Association between a common variant near MC4R and change in body mass index develops by two weeks of age.
Hormone research in paediatrics 2009 ; 73: 275-80.
Petry CJ, López-Bermejo A, Díaz M, Sebastiani G, Ong KK, de Zegher F, Dunger DB, Ibáñez L
DOI : 10.1159/000284392
PubMed ID : 20215774
PMCID : 0
Abstract
The common polymorphism rs17782313 lying 188 kb downstream of the MC4R gene has recently been found to be unequivocally associated with body mass index (BMI) and obesity risk in adults and children. Our objective was to test the association between rs17782313 and neonatal weight gain in a contemporary population.
This was a cross-sectional, hospital-based study using 278 healthy Caucasian newborns [142 girls; gestational age (mean +/- SD) 39.3 +/- 1.4 weeks, birth weight 3.1 +/- 0.6 kg]. Body composition was assessed by dual-energy X-ray absorptiometry (DXA) at approximately 13 days (range 9-20) and rs17782313 was genotyped by restriction fragment length polymorphism analysis.
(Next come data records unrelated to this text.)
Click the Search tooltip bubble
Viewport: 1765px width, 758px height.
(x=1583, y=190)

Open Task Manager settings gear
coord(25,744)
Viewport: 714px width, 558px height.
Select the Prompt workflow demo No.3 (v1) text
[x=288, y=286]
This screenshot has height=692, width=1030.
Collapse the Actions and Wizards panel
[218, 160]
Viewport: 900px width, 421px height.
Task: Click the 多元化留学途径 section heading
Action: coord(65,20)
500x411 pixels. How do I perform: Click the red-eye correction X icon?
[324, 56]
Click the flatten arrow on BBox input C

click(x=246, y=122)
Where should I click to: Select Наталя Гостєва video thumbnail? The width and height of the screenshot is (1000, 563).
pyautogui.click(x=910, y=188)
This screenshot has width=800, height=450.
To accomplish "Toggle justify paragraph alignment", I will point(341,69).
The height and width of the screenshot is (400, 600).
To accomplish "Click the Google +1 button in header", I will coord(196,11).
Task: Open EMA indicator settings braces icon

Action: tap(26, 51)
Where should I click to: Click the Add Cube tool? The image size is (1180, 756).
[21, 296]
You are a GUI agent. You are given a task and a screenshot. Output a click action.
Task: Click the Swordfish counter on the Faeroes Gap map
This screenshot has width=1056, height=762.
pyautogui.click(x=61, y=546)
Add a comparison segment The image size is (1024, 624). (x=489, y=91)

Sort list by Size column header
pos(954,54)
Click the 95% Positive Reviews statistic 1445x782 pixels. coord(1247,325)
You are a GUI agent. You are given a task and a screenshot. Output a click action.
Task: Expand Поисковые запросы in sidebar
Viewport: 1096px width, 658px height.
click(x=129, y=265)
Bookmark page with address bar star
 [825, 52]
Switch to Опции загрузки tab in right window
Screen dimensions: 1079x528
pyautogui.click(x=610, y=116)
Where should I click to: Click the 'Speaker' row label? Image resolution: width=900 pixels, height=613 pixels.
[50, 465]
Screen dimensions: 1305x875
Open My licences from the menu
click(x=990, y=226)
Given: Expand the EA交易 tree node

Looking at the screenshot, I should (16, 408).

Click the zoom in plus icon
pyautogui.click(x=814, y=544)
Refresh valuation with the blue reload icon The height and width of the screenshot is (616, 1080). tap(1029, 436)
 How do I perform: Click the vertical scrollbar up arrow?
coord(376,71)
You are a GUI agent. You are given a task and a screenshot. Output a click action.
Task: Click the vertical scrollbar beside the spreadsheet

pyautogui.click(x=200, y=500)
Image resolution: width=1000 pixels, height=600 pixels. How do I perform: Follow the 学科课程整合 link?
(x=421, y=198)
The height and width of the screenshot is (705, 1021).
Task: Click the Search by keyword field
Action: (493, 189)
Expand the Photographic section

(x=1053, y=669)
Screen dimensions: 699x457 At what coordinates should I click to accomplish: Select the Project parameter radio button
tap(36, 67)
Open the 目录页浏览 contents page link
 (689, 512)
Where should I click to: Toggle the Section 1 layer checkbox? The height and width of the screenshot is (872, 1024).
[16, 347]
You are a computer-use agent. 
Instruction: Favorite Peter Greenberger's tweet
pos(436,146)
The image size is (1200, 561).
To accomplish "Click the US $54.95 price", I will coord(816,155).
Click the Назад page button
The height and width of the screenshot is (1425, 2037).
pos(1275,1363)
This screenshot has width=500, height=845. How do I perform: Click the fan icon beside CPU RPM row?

rs17782313 was not associated with weight, length or ponderal index at birth. However, it was associated with changes in BMI (p = 0.0004) over the first 2 weeks of life and with body weight (p = 0.02) and BMI (p = 0.007) at age 2 weeks. Despite this, DXA measures of fat and lean mass failed to show any simple associations.
Similar to other genetic variants associated with childhood and adult obesity, the association between rs17782313 genotype and body weight develops rapidly during the first 2 weeks of life, once caloric intake is regulated by the infant's appetite.